Your Rising Cost of Living

Your pay rise should at least keep pace with - and preferably exceed - the rising cost of living.

The fact is that the cost of living regularly rises beyond the rate of inflation and living standards suffer as a result. Below is an example of increases:-

• On 1st January 2011 the government increased the VAT rate to 20%, an increase of 2.5%. This means that from 1st January 2011, the cost of most goods and services increased by a minimum of 2.5%, having also increased by 2.5% at the beginning of 2010. It will cost the average household £275 a year. Lower income households pay a higher proportion of their income in VAT.

• Grocery prices continue to rise, price of tea increased by 3.8%, milk by 2.6%, butter by 3.1%, and bread by 2.2%, cereals by 2.5% and beef by 3.5%.

• Utility bills also continue to rise. In the last 12 months the cost of gas increased by 6.4% and cost of electricity increased by 4%;

• Housing costs continue to rise; the average UK home now costs £232,628. The price of houses in Greater London has risen by 7.5% over the past year to an average price of £437,062.

• Cost of childcare is continuing to rise. Typically, families requiring childcare would have to earn over 20 per cent more in 2011 than in 2010 to meet the shortfall.

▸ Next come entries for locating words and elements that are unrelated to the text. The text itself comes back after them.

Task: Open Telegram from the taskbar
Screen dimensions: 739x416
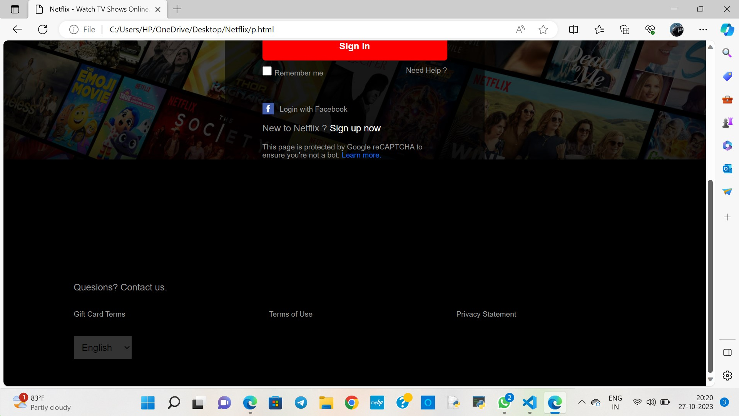Action: 301,403
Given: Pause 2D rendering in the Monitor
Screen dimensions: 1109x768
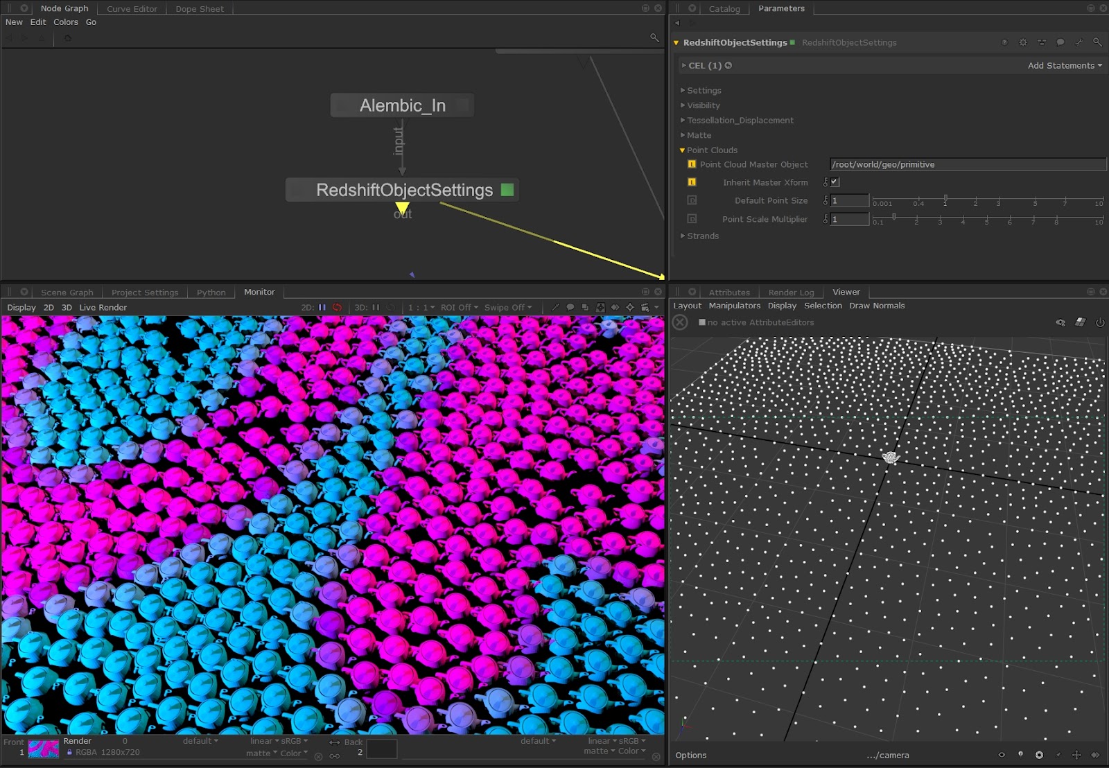Looking at the screenshot, I should pos(322,307).
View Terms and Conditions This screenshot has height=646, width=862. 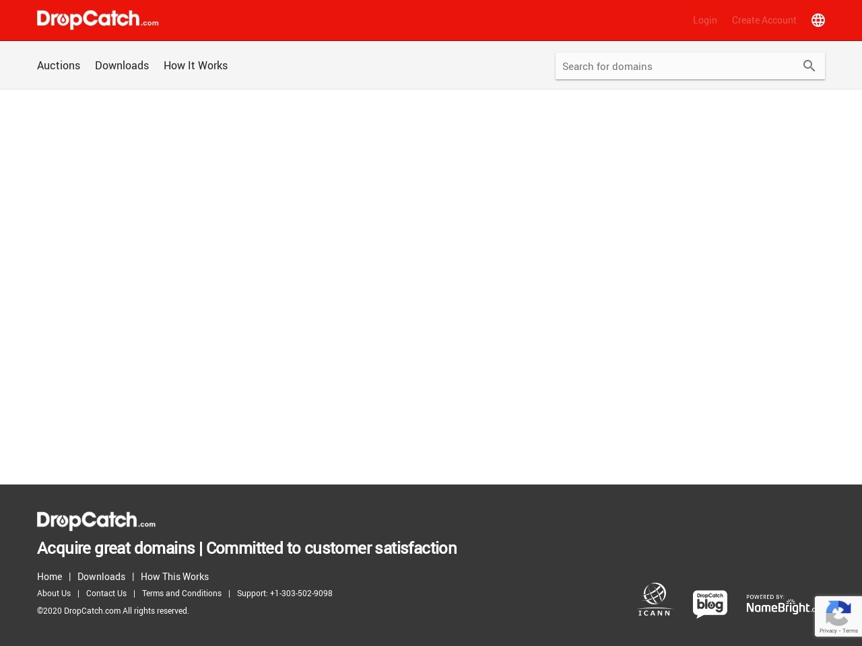tap(182, 594)
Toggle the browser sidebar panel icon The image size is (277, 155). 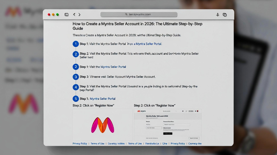(x=66, y=15)
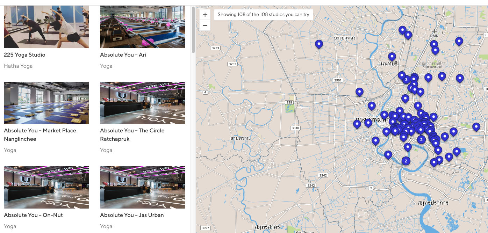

• Impact of Public Spending Cuts resulting in Child Benefit frozen for 3 years – costing families; for the first child: around £50 in 2011, £100 in 2012 and £150 in 2013; for each other child, they lose £35 in 2011, £70 in 2012 and £105 in 2013.

• CPI not RPI increases; from April 2011 all benefits and tax credits will increase by CPI which is predicted to be 1.3% - 2% lower than RPI.